§ **Questions to answer**:
[1] Decide whether each statement agrees with the blog post about wintering in Sicily. Answer yes or no, and quote the words from the post that settle it.
(a) The writer and companion spent the winter in Sicily drinking Prosecco.
(b) The writer was born in Southern Germany.
(c) The spring boat projects were 80% done.
[2] Rewrite the part of the Sicily blog post starting at "Ragusa and the" and ending at "What would happen?", putting "Eiffel Tower" in place of "Empire State Building".
[3] Carry on writing the blog post about wintering in Sicily from the point where it stops.

------ Text passage ------

Corona was not inspiring yours truly to write much. Ok, not at all. Sorry!
We drowned our sorrows this winter in Sicily, Italy with Prosecco. Well, it was not as extreme as it sounds. The given circumstances were a quasi quarantine in the widest sense of the meaning of the word. We carefully managed our social life, tasted and tested various Prosecco’s, Coppa (kind of ham) and other Italian delicacies. We needed a while getting used to a new variety of foods offered in Italy. Initially, we had ‘insisted’ on our tried and true recipes, but finding the ingredients for foreign recipes is a mismatch here. Now, our appetites have migrated to fruits, fish, tomatoes specialty meats and anything fresh you can use with olive oil. The rich choices of plant based food invites vegetarian cooking, which we do from time to time.
This past week (blog entry written on May 16) we were still zone orange. So technically, one can only move within the postal zip code (see map below). As we are now halfway vaccinated, we use our rental car more for sightseeing. We have done a little looking around before, but posted nothing. Maybe I find the energy after the spring boat projects are done. Our project accomplishment level is at 80%, so we should be in good shape.

Marina di Ragusa – Marina di Ragusa is the coastal village where the Porto Turistico and hence our Marina is. Anytime we return here the view wows us with its turquoise waters surrounding the port and we feel happy about our choice to berth here during the winter.

Ragusa and the area north of it
Yesterday, we drove north, past the town of Ragusa. More about this interesting town in another blog entry (if I overcome Blogprocrastinitis 😁). We found roads not traveled by tourists.


Mural in Ragusa

The mural above is in Italy. The country is Catholic, and this is not a special mural. It creates no tension or friction because of its existence. Imagine, you paint this mural on the Empire State Building. What would happen?
Country Side North of Ragusa
The landscape north of the town is hilly and alternating with small high plains making for an enjoyable drive and walk.

I have a tangential background in agriculture. I always loved the subject and being loosely involved with it in my past. Never, did I realize that far in the south of Europe (I am born in Northern Germany) the first grain harvest (wheat) begins in May and ends in July.
Imagine the smell of fresh straw and grain mixed with the song birds chirping and otherwise total quietness except natural sounds like the wind. Great!

------ Given entries ------

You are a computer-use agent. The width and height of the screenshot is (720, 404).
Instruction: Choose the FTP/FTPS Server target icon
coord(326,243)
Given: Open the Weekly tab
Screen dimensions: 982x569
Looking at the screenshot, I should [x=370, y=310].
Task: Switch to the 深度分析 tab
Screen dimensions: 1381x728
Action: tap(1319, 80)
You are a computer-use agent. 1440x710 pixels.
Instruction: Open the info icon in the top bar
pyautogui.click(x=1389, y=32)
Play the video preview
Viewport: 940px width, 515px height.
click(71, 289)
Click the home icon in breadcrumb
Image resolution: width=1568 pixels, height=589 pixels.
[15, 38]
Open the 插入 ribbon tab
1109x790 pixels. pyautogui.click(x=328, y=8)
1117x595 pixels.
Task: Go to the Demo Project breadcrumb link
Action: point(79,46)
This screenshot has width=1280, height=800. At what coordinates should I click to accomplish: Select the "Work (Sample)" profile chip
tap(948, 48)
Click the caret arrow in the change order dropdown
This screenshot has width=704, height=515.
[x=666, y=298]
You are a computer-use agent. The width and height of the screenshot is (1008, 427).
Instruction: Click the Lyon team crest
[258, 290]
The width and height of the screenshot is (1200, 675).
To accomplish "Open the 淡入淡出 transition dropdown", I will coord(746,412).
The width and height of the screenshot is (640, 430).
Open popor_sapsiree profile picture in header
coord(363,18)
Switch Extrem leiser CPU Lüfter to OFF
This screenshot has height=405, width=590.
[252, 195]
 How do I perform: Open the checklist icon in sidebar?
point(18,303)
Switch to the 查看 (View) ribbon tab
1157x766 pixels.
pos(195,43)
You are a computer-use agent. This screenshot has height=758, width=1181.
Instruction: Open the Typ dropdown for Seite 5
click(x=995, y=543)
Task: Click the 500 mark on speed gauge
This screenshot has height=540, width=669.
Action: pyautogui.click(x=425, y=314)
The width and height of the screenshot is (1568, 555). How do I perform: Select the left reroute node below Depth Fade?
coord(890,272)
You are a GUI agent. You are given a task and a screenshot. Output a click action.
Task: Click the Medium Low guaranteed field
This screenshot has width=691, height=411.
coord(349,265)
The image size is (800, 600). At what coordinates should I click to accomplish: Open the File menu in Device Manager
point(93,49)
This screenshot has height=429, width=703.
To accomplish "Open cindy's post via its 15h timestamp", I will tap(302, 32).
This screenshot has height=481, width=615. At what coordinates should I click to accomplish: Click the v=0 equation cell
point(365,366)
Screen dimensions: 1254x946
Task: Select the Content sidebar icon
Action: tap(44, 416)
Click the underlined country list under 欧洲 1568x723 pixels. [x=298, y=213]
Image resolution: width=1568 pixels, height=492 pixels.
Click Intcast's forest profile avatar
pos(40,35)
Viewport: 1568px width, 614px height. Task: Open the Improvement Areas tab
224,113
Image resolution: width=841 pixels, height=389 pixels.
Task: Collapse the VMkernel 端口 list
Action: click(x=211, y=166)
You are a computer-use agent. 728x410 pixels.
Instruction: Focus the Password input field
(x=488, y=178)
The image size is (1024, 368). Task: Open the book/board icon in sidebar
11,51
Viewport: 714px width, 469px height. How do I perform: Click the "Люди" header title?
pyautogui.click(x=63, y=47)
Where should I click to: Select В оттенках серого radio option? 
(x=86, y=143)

------

§ **Responses per task**:
[1]
(a) Yes: "We drowned our sorrows this winter in Sicily, Italy with Prosecco."
(b) No: "I am born in Northern Germany"
(c) Yes: "Our project accomplishment level is at 80%"

[2]
Ragusa and the area north of it
Yesterday, we drove north, past the town of Ragusa. More about this interesting town in another blog entry (if I overcome Blogprocrastinitis 😁). We found roads not traveled by tourists.


Mural in Ragusa

The mural above is in Italy. The country is Catholic, and this is not a special mural. It creates no tension or friction because of its existence. Imagine, you paint this mural on the Eiffel Tower. What would happen?

[3]
It’s no surprise that prehistoric settlers around 20000BC to 10000BC stayed here for good. Temperatures are not hot in May -today 24°C. The soil is not rich, but good enough for a solid grain harvest sufficient to feed a family in ancient days. Water was not scarce and Sicily was rich in forests – until the Romans came. A lot of the forests disappeared during the long Roman Empire era (about 6 centuries). Sicily was the first grain supplier of the empire. The Romans deforested almost the entire island in order to enlarge the wheat crops.



Whats Next
I hope we’ll go sailing in some weeks again. We have some ideas, but do not plan anymore. Our feeling is that anytime we plan, someone high up there thinks it’s funny to throw a wrench into our gearbox. We’ll have to go to northern Germany late this month to see family and then return here and wait a little for our second vaccination early July. After that we are free.
Non Sequiturs
Creative thinkers, so I believe, are prone to drift away with random thoughts. Hey, where else should all the good ideas come from. Following are some subjects that took the liberty to pop up during writing this piece.
Stay safe, get vaccinated. See you next time.
Your LUNARA Crew
Random Sicily
I am the master of random thoughts and ideas, or must I say master finder of marginally subject related Google finds?
Here are some facts about Sicily totally new to me.
Did Sicilians invent the wheel?
3500BC Sicilians apparently invented the wheel! It took us 5500 years until we had a Tesla. What did we do in the meantime, aside from wars?
UNESCO World Heritage Sites in Sicily
Sicily alone has 22 UNESCO World Heritage Sites. For reference the US totals 24 sites. If your touristic hunger leads you here, Sicily will not disappoint.
See also: The Wonders of Sicily
Did you know: The Bikini was invented 5600BC and made popular 286AD in Sicily!